Et si la résignation est une maîtresse implacable, l'amour est un tyran insurgé. Le coeur dans la poitrine abîmée se remet à battre pour cette pair de cils noirs. La main tremble mais soutient l'Epee. Il est avide d'entendre quelques mots de sa bouche; il ne peut même pas redresser la tête vers elle. Il est terrifié à l'idée de partir à présent. Il n'est plus un héros, d'ailleurs il peine à sentir la Triforce sur sa main. Ganondorf est au bord de la lui dérober.

Il gémit, il tousse. Il ne sait plus s'il imagine ou s'il voit. Peu lui importe que le monde autour de lui paraisse si flou. Il veut juste un peu d'espoir, sans trop savoir pourquoi.

Tu peux encore te battre.

Non, il ne le pense pas. Le tranchant de la lame sur son cou se fait plus insistant.

Le héros a peur. L'incertitude le gagne, il ne sait pas ce qu'il y a après.

La Princesse s'évapore par instant, puis revient, plus forte.

Link, n'abandonne pas.

Cela faisait longtemps qu'il n'avait plus peur. Depuis la visite dans l'Abre Mojo, sans doute, quand la terrible Gohma avait surgi devant lui. King Dodongo avait fait monter en lui un torrent d'adrénaline, mais il n'avait plus eu peur, malgré son âge d'enfant. Il ne doutait plus depuis 7 ans, depuis que ses lèvres avaient frôlé l'ocarina du temps et que la porte sacrée s'était ouverte, révélant l'Epée de Légende et le Saint-Royaume, où il avait accès... Il n'avait plus perdu un combat depuis ses disputes avec Mido, quand il n'était qu'un gamin des bois morveux, sans fée, sans protection.

Mais Navi était revenue à présent, sous un flot d'excuses et de pleurs - les fées pleuraient ?

Zelda le protégeait et il sentait un baume par-dessus ses blessures.

Le héros leva les yeux vers Ganondorf.

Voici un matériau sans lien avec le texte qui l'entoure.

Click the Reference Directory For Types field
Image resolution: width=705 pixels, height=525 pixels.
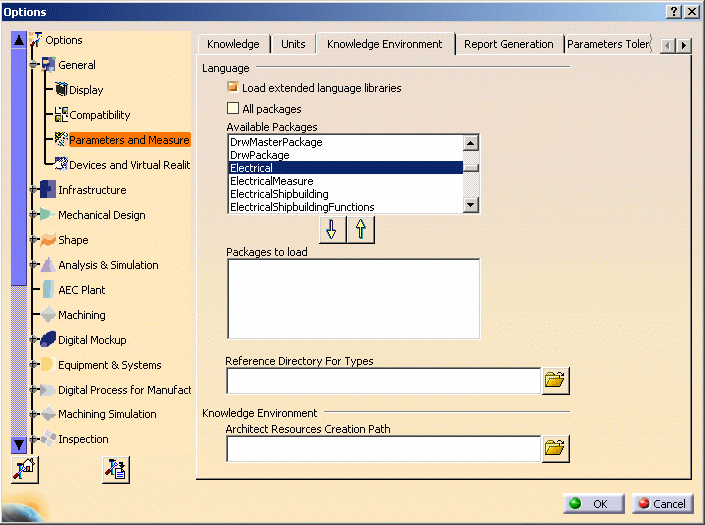click(x=383, y=381)
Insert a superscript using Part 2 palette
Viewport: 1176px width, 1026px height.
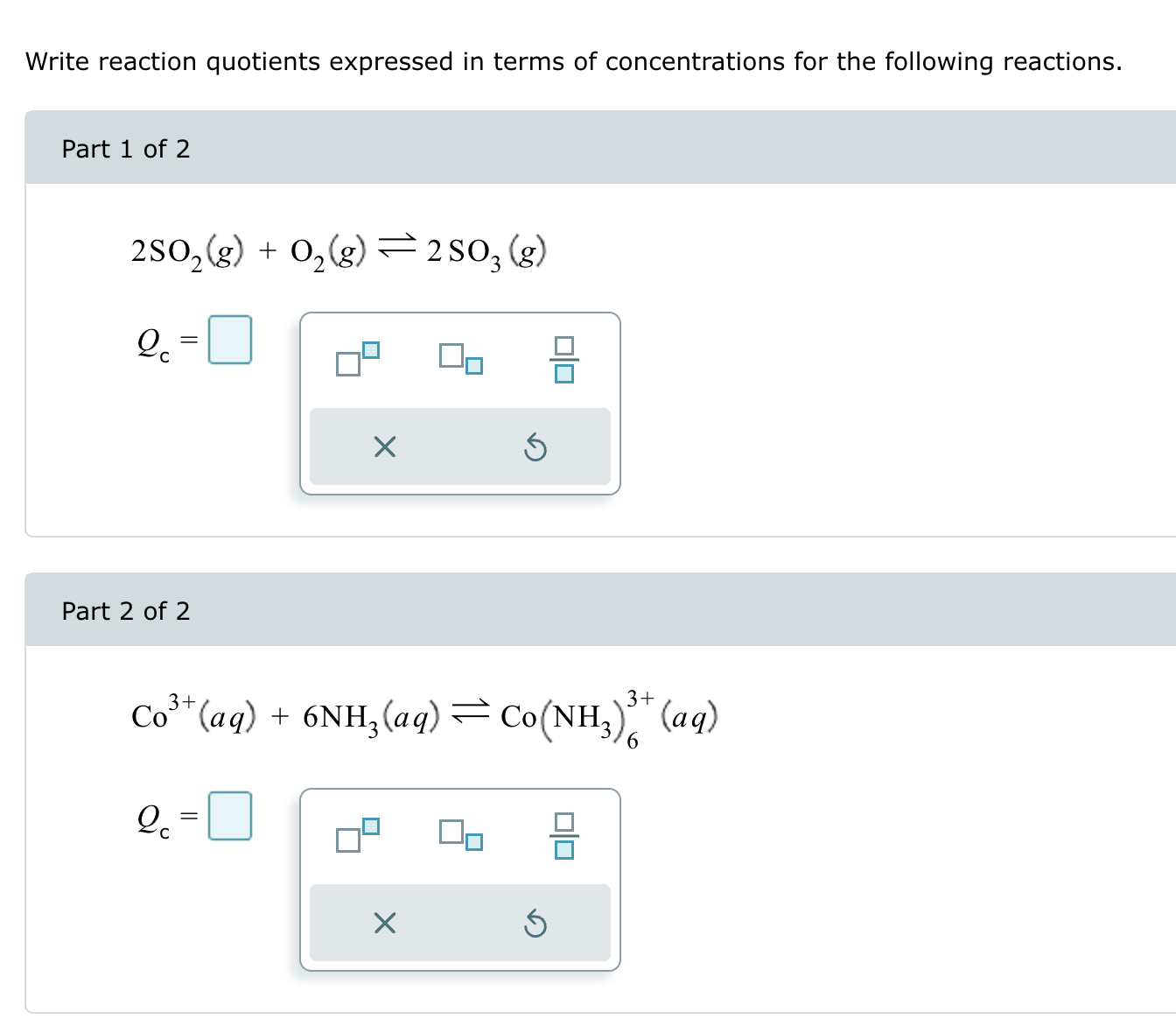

Son épée gigantesque était à quelques centimètres de lui trancher le cou. Il mourrait ainsi, décapité, les membres disloqués.

Son regard se porta sur Excalibur qui vibrait d'énergie pure dans sa main.

Il n'avait plus peur, il ne doutait plus.

Il se demandait simplement s'il aurait le temps.

Tantôt sonnera l'heure où le divin Hasard,

Où l'auguste Vertu, ton épouse encor vierge,

Où le Repentir même (oh! la dernière auberge!),

Où tout te dira: Meurs, vieux lâche! il est trop tard!"